Find k customers with least revenue
Company: Databricks
Role: Software Engineer
Category: Coding & Algorithms
Difficulty: medium
Interview Round: Technical Screen
## Problem
You are given a list of purchase events. Each event contains:
- `customer_id` (string or int)
- `amount` (integer, may be 0; assume non-negative unless stated otherwise)
Define a customer's **revenue** as the sum of `amount` across all events for that customer.
### Task
Return the **k customers with the smallest total revenue**.
### Requirements
- If fewer than `k` customers exist, return all customers.
- If multiple customers tie on total revenue, you may return them in any order (or specify a deterministic tie-breaker such as `customer_id` ascending).
### Input/Output (suggested)
- **Input:** `events: List[(customer_id, amount)]`, `k: int`
- **Output:** `List[customer_id]` (the `k` least-revenue customers)
### Constraints (assumptions)
- `n = len(events)` can be large.
- Number of unique customers `m` can be up to `n`.
Quick Answer: This question evaluates a candidate's ability to aggregate per-customer revenue from event streams and perform selection on aggregated totals, testing knowledge of data aggregation, selection algorithms, and efficient use of data structures.
You are given a list of purchase events.

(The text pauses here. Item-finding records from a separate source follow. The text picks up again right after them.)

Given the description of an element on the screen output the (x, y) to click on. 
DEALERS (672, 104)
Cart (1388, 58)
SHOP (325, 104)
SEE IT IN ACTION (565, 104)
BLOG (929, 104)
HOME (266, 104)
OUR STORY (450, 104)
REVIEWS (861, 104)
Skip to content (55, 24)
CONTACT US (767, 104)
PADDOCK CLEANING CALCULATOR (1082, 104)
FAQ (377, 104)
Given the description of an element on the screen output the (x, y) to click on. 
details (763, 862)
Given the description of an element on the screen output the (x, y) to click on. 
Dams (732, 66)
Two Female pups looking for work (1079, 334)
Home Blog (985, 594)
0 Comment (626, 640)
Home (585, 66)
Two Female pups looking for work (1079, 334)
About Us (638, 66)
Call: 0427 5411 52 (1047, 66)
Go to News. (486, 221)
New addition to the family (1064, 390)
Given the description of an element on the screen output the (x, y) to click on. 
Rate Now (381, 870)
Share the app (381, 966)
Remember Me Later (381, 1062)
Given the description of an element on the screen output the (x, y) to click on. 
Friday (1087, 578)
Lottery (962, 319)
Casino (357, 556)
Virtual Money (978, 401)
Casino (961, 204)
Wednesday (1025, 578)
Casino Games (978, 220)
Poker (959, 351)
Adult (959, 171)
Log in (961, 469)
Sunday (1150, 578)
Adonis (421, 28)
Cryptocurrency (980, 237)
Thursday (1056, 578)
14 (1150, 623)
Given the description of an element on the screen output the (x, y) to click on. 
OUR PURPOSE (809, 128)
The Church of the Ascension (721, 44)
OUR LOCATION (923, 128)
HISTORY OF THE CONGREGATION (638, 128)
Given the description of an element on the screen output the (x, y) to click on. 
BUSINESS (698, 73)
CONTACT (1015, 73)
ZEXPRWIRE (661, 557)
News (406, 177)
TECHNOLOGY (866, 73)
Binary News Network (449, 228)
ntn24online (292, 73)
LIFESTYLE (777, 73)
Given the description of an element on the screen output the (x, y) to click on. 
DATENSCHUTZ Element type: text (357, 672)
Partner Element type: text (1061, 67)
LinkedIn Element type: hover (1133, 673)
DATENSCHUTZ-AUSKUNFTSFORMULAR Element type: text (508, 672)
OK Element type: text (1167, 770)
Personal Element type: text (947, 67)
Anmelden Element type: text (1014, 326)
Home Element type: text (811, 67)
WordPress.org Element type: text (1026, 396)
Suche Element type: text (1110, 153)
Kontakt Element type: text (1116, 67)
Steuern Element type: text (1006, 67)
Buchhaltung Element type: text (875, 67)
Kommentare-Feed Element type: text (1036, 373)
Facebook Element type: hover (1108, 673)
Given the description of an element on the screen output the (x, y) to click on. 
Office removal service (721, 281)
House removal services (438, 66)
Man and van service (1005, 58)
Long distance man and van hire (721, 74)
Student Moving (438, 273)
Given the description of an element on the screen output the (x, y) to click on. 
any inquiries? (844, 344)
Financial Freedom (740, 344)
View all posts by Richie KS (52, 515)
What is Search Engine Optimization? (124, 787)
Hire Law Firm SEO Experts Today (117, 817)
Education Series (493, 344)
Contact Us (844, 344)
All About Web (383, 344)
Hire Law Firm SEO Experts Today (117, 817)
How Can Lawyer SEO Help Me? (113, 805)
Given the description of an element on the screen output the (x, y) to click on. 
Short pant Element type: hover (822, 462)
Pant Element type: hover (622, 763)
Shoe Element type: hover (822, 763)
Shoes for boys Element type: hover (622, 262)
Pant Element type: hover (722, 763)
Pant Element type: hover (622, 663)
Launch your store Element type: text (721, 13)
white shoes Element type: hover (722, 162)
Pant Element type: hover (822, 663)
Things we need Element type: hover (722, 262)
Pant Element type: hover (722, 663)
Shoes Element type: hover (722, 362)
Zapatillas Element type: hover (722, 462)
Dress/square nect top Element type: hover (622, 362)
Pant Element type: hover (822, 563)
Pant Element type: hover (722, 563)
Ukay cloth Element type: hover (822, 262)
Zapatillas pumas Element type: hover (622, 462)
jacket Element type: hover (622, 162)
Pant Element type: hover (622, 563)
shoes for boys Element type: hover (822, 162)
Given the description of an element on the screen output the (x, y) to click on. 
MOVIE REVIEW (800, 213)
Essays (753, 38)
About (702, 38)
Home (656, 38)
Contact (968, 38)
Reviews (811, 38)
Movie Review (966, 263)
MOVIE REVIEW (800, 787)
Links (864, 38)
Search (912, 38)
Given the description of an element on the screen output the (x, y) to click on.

Each event is a tuple `(customer_id, amount)`, where `amount` is a non-negative integer. A customer's revenue is the sum of all amounts for that customer across all events. Return the `k` customer IDs with the smallest total revenue, ordered by revenue ascending. If two customers have the same total revenue, return the smaller `customer_id` first. If fewer than `k` unique customers exist, return all of them. If `k` is 0, return an empty list. Within a single input, all `customer_id` values are of the same type, either all integers or all strings.
Constraints
- 0 <= len(events) <= 2 * 10^5
- 0 <= amount <= 10^9
- 0 <= k <= 2 * 10^5
- Within one test case, all `customer_id` values are comparable because they are all ints or all strings
Examples
Input: ([('A', 30), ('B', 10), ('A', 20), ('C', 5)], 2)
Expected Output: ['C', 'B']
Explanation: Total revenues are A=50, B=10, C=5. The two smallest are C and B.
Input: ([('alice', 0), ('bob', 0), ('alice', 3), ('bob', 3), ('cara', 2)], 2)
Expected Output: ['cara', 'alice']
Explanation: Total revenues are alice=3, bob=3, cara=2. Cara is smallest, and between alice and bob the tie is broken by customer_id ascending.